**REQUIRED TASKS**
a) From the LogXide benchmarks page, reproduce verbatim the part that opens with the words containing "Unreleased Optimization Pass" and closes with "codegen-units = 1.".
b) According to the LogXide benchmarks page, which libraries were tested?
c) Continue the LogXide benchmarks page from its final sentence onward.

LogXide Performance Benchmarks¶

This document provides comprehensive performance analysis of LogXide compared to other Python logging libraries.

Test Environment¶

Platform: macOS ARM64 (Apple Silicon)
Python: 3.12.11 / 3.14.2
Test Methodology: Multiple runs (3 iterations) with averages, garbage collection between tests
Libraries Tested: LogXide, Picologging, Structlog
Test Date: December 30, 2024 (external), March 19, 2026 (internal), June 12, 2026 (Unreleased)

Unreleased Optimization Pass (June 12, 2026)¶

The next release introduces a series of hot-path optimizations measured against the v0.1.19 baseline. Methodology: benchmark/perf_micro.py, 200K iterations × 5 runs, FileHandler with formatter "%(asctime)s - %(name)s - %(levelname)s - %(message)s", Python 3.14 on macOS arm64, release build with lto = "fat" and codegen-units = 1.

Self-Throughput (vs prior LogXide release)¶

Scenario	v0.1.19 baseline	Unreleased	Δ
FileHandler info()	720,099	1,357,691	+88.5%
MemoryHandler info()	394,227	513,373	+30.2%
Filtered debug NOOP	24.3M	28.2M	+15.9%
info() with `%s` args	280,473	357,320	+27.4%
FileHandler 4 threads	299,841	388,971	+29.8%

vs Python stdlib `logging`¶

The head-to-head speedup vs stdlib for this build is reported once, for both Python versions, in the canonical Benchmark A section below ("File I/O Scenarios — vs stdlib"). It lands at roughly ~7–9× on the simple / structured scenarios and ~5–6× on %-args, comparable on Python 3.12 and 3.14.

Optimization Wave Breakdown¶

Wave	Change	Primary impact
0	`[profile.release]` with `lto = "fat"`, `codegen-units = 1`	+7-12% across all paths
1	`arc_swap::ArcSwap<Vec<Arc<Handler>>>` for global handler registry	Lock-free emit dispatch
2	`parking_lot::Mutex<Arc<dyn Formatter>>` + `NoOpFormatter` sentinel	Removes per-emit Option branch
3	`itoa::Buffer` + `write!` macros + lazy asctime in `PythonFormatter`	Zero-alloc numeric fields
4	`chrono::Utc::now()` in record creation	Skips TZ lookup
5	Thread-local cached `thread_id`, `OnceLock` cached `process_id`	Removes per-record syscalls
A	Thread-local `FMT_SCRATCH` buffer with reentrancy guard	Capacity reuse on format()
B	`LogLevel::as_str() -> &'static str`, removed self-defeating intern cache	Removes Arc->String round-trip
C	Batched caller-info via cached `_get_caller_info()` Python helper	6+ getattr calls → 1
D	`LogRecord.args`: `Option<String>` (JSON) → `Option<Arc<Value>>`	Removes JSON encode/decode round-trip per record

The largest single contributor is Wave D (args round-trip removal) for the info() with %s args path, and the combined Wave 2+3+A bundle for the FileHandler info()+formatter path.

Internal Handler Benchmarks¶

Low-level emit() latency and throughput measurements for each handler type.

**DATA SECTION**
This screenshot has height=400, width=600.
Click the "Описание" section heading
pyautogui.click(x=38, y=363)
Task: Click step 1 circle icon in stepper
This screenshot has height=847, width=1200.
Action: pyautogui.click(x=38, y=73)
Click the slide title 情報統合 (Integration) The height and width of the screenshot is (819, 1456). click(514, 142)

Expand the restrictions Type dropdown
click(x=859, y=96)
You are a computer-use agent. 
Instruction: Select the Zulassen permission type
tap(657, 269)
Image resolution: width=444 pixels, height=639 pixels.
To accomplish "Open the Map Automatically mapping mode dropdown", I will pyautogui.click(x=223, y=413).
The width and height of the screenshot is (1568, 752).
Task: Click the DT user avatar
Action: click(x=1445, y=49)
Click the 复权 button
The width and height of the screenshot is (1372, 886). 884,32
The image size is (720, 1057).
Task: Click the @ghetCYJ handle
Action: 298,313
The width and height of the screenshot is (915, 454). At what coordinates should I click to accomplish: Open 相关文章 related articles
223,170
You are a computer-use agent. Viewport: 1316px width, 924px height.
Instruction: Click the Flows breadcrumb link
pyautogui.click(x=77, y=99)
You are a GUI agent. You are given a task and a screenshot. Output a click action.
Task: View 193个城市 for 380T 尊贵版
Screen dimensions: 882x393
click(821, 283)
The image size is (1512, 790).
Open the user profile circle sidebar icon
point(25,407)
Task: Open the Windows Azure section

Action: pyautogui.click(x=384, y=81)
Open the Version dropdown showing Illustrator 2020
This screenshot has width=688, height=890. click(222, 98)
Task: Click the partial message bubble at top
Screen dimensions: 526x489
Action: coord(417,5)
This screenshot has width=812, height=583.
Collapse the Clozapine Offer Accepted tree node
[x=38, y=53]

**TASK-BY-TASK OUTPUTS**
a)
Unreleased Optimization Pass (June 12, 2026)¶

The next release introduces a series of hot-path optimizations measured against the v0.1.19 baseline. Methodology: benchmark/perf_micro.py, 200K iterations × 5 runs, FileHandler with formatter "%(asctime)s - %(name)s - %(levelname)s - %(message)s", Python 3.14 on macOS arm64, release build with lto = "fat" and codegen-units = 1.

b) LogXide, Picologging, and Structlog.

c)
emit() Latency (10K calls, single LogRecord)¶

Handler	Avg	Median	P99	Ops/sec
StreamHandler	60ns	42ns	84ns	16.8M
FileHandler	69ns	83ns	84ns	14.4M
RotatingFileHandler	67ns	83ns	84ns	15.0M
MemoryHandler	67ns	83ns	84ns	15.0M

Throughput (200K messages via `logger.info`, Unreleased build)¶

Methodology: benchmark/perf_micro.py, FileHandler with "%(asctime)s - %(name)s - %(levelname)s - %(message)s" format, Python 3.14, 5 runs:

Handler	Messages	Ops/sec
FileHandler (with formatter)	200,000	1,357,691
MemoryHandler	200,000	513,373
FileHandler (4 threads, 100K total)	100,000	388,971

flush() Latency (1K calls)¶

Handler	Avg	Median	P99
FileHandler	80ns	83ns	125ns

Handler I/O Strategy

StreamHandler: crossbeam channel + background thread (non-blocking emit)
FileHandler / RotatingFileHandler: synchronous direct write (parking_lot::Mutex + BufWriter)
HTTPHandler / OTLPHandler: crossbeam channel + background thread (batched)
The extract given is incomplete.